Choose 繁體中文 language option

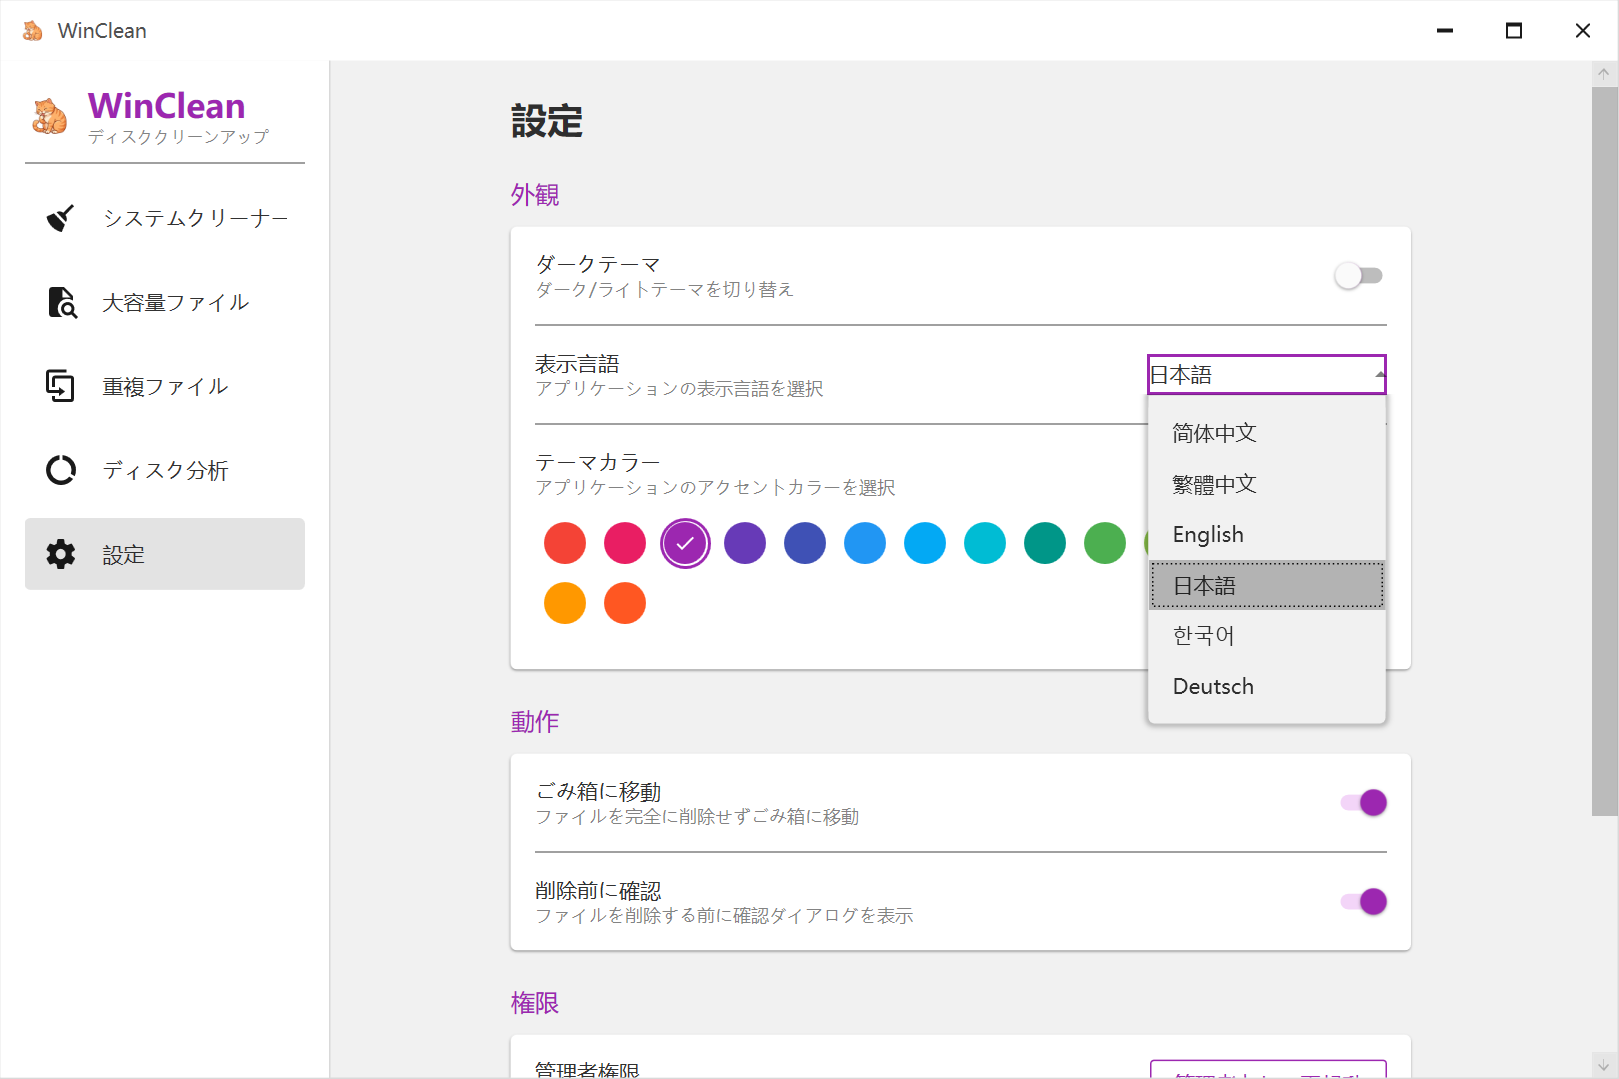coord(1214,485)
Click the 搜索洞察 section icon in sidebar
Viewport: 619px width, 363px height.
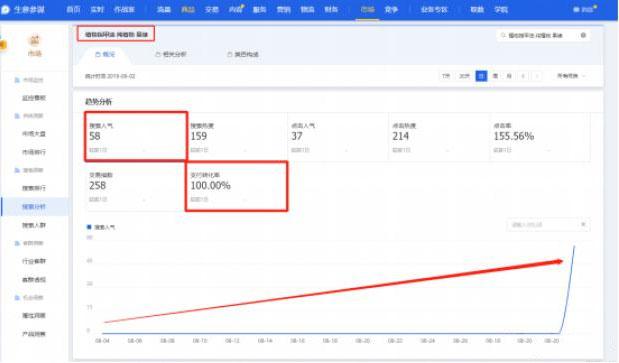click(x=17, y=170)
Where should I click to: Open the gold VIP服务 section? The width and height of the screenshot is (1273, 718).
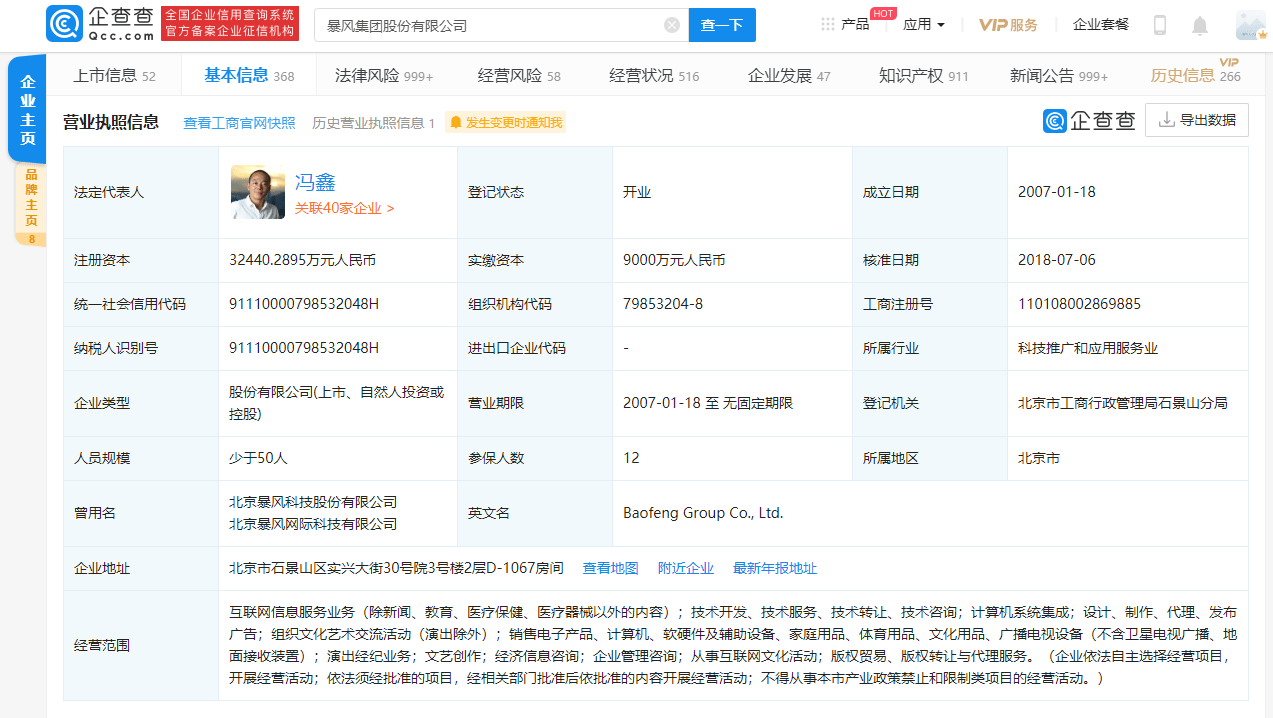[1008, 24]
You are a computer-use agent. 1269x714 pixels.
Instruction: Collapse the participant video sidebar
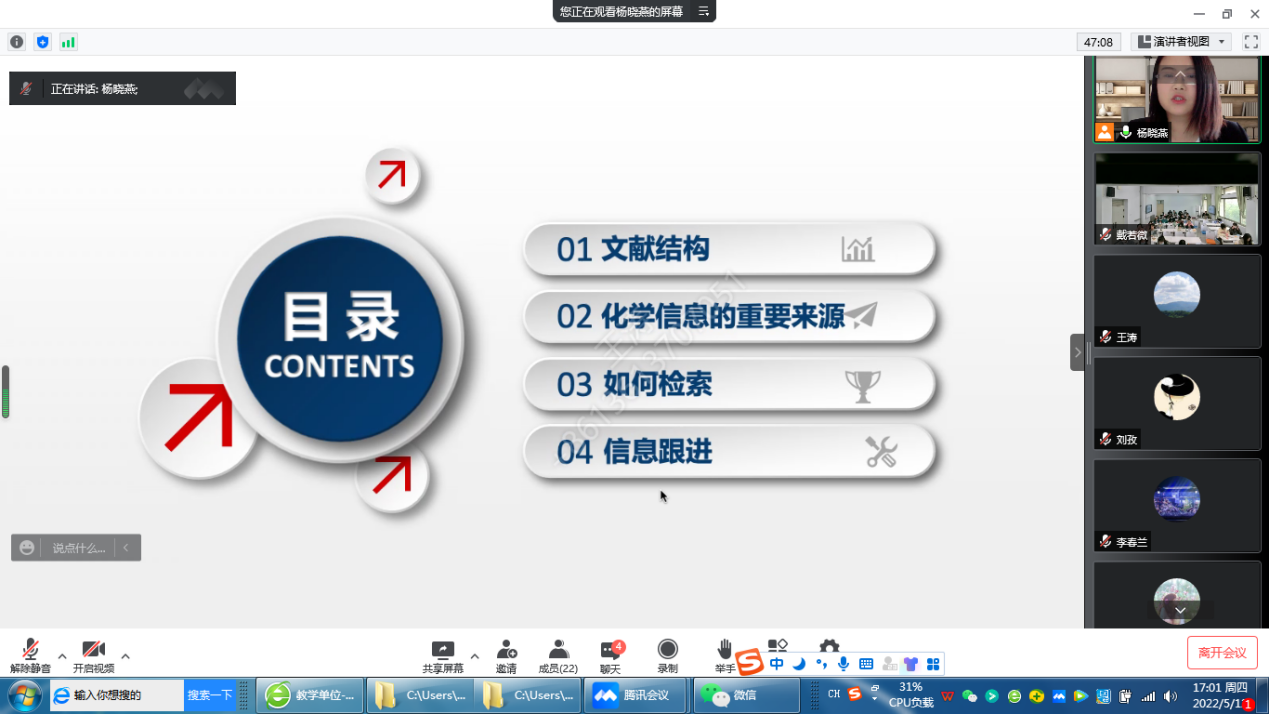1077,352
---+---
#### What to work on
Leaving all pictures aside, quote each record exactly.

#### Written answer
Choose 繁體中文 language option

coord(1214,485)
Click the 搜索洞察 section icon in sidebar
Viewport: 619px width, 363px height.
click(x=17, y=170)
Where should I click to: Open the gold VIP服务 section? The width and height of the screenshot is (1273, 718).
[1008, 24]
You are a computer-use agent. 1269x714 pixels.
Instruction: Collapse the participant video sidebar
1077,352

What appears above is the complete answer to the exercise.